Alex Liazos’s Twelve Days in Viet Nam: The Life and Death of Nicholas Conaxis (238 pp.,  $14, paper) is a tribute to a young soldier from eastern Massachusetts who was drafted into the Army and who died in Vietnam in on May 5, 1968. As the title indicates, he had arrived in Vietnam just twelve days before.

As Liazos shows, Nicholas Conaxis’s twenty years were not easy ones. He came from a poor family and from age one lived in several foster homes. Still, he came through that rough childhood as a friendly, admired, intelligent young man who wrote unusually observant letters to young friends, family members, and a teacher. The letters are the best part of the book.

Conaxis, who served in Vietnam with the 4th Infantry Division’s A Battery, 6th Battalion, 29th Artillery, was opposed to the war, got drafted, questioned military practices and foreign policy, and sympathized with the Vietnamese. He was killed in an ambush in the Central Highlands.

Much of the book is about Conaxis’s life before the Army and tells a great deal about the foster care system, along with personal details of the young man’s life and the observations of the author.

Nick Conaxis’s teen-age experiences, including hitchhiking to California, and his responses to Army life—as well as his initial impressions of Vietnam and the war—should resonate with many Vietnam veterans today.

That includes this passage from a letter he wrote to his friend Bill Beckler: “I’m currently at Pleiku and war becomes a stark reality of piercing fear and unmitigated discomfort. The agony of human suffering can only be comprehended after a direct involvement. Vivid stories by wounded G.I.’s inspire awe and then a deep feeling of sympathy for the wounded and dead.”

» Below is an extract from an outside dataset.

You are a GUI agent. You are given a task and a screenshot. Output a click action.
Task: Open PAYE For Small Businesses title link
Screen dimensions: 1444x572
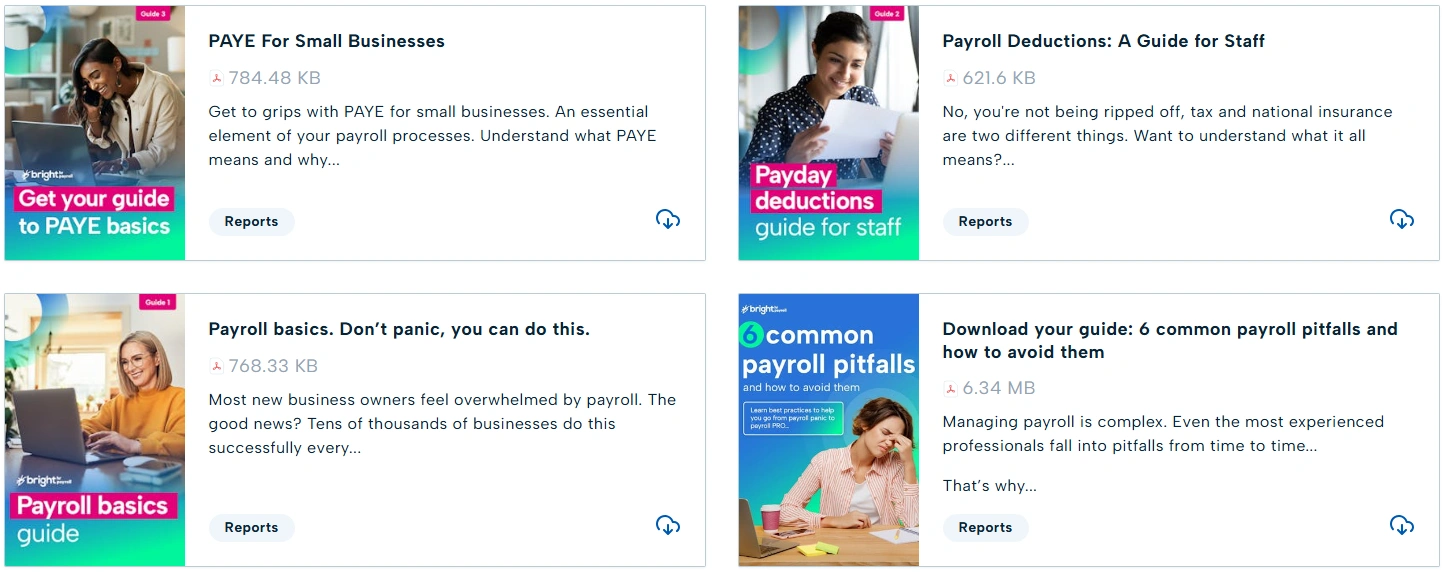point(326,41)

Alex Liazos found and interviewed more than fifty people who had known his subject, including some Army buddies. His research is careful and as thorough as he could be forty years after the man’s death. The author, a retired sociology professor, was born in Albania and was separated from his own family for many years. He acknowledges in the book that he identifies closely with his subject’s youth.